Today, 14 January 2015, four years after the revolution, Tunisia remains the only country which is still upholding the values of the Arab Spring and as such, it deserves the unequivocal support by the democratic world, a support which must be equally economic, professional and moral, says ILAC Executive Director Christian Åhlund.
‘ The Arab Spring began 14 January 2011 in Tunisia, when the democratic opposition after weeks of courageous and bloody running battles against the security forces in the streets of Tunis finally forced their president and long-time oppressor Ben Ali into exile in Saudi Arabia. The Tunisian revolution set the example for other countries in the region. Only weeks later, Egypts Hosni Mobarak was forced to resign under similar circumstances. In Libya, Moammar Ghadaffi was toppled after forty years of ruthless and erratic oppression.
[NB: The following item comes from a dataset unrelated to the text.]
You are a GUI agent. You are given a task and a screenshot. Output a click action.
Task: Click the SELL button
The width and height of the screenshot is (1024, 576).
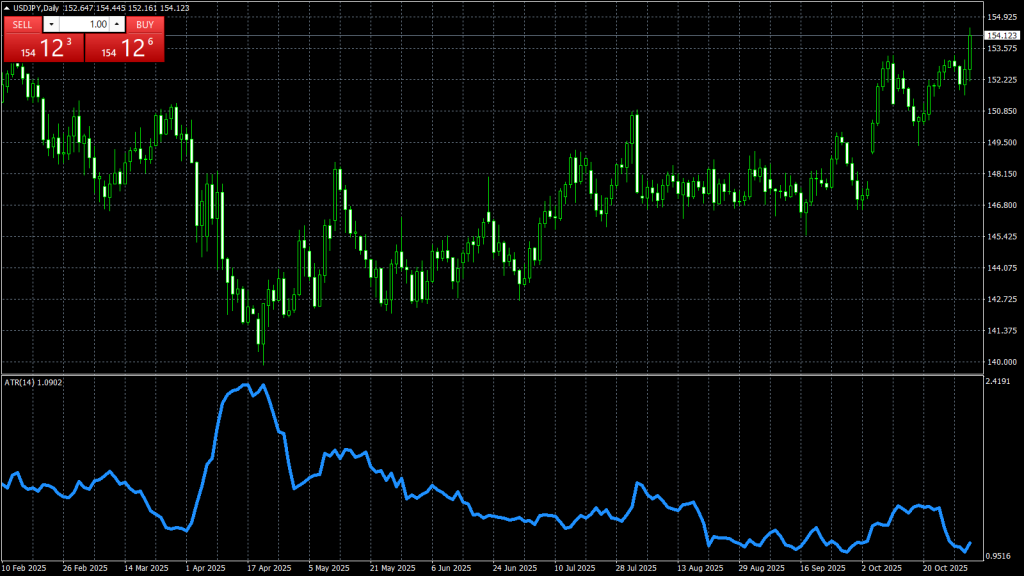[x=22, y=24]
In Syria, a wide-spread movement of dissent launched an originally peaceful opposition against President Bashir Assad.
After four years, Tunisia is the only country where the Arab Spring is still alive. In Egypt, a military dictatorship is back in place. Libya has degenerated into what the Economist calls the world´s next failed state. In Syria, the conflict has developed into a seemingly endless, increasingly bloody and brutal civil war, which has already killed hundreds of thousands, and which now threatens the stability of the whole region. People in other countries in the Arab world, like Bahrein, who nurtured aspirations of freedom and democracy, have seen them brutally crushed by their authoritarian regimes.
But Tunisia´s road towards democracy has certainly not been without problems. The first couple of years after the revolution were plagued by an increasingly bitter conflict between secular and religious political forces, which climaxed in 2013 with several high profile political assasinations, which were attributed to unchecked Islamist extremists.
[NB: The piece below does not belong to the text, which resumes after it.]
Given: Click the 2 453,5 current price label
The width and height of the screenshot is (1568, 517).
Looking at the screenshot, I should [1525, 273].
In the fall of 2013, Tunisia saw a dangerously increasing political polarisation and a lock-down in the process of developing a new constitution. The turning point was a historic compromise in October 2013 between the leader of the secular political forces Beji Caid Essebsi and the head of the religious Ennahda Party Rashid Ghanouchi. This ground-breaking agreement paved the way for a non-political caretaker government to lead the country to parliamentary and presidential elections. The compromise also laid the ground for restarting the constitutional process, which has led to the first secular and democratic constitution in the Arab world.
In the beginning of 2015, Tunisia is alone among the original countries of the Arab Spring to still follow the road towards democracy. Free and fair parliamentary and presidential elections took place in November and December 2014, and the new democratic and secular constitution has gone into force at the beginning of 2015. To be sure, Tunisia is still suffering from serious problems. The economy is still struggling, the security situation remains precarious and the country will have to find a balance between protecting democratic freedoms and battling the forces which want to destroy these freedoms.
But Tunisia remains the only country, which is still upholding the values of the Arab Spring and as such, it deserves the unequivocal support by the democratic world, a support which must be equally economic, professional and moral. The transition to democracy in Tunisia must prevail. If it does, Tunisia will serve as an example and an encouragement for those forces in the region which are still fighting for democracy. If it fails, it will take decades before true democracy will have another chance to take hold in the Arab world.’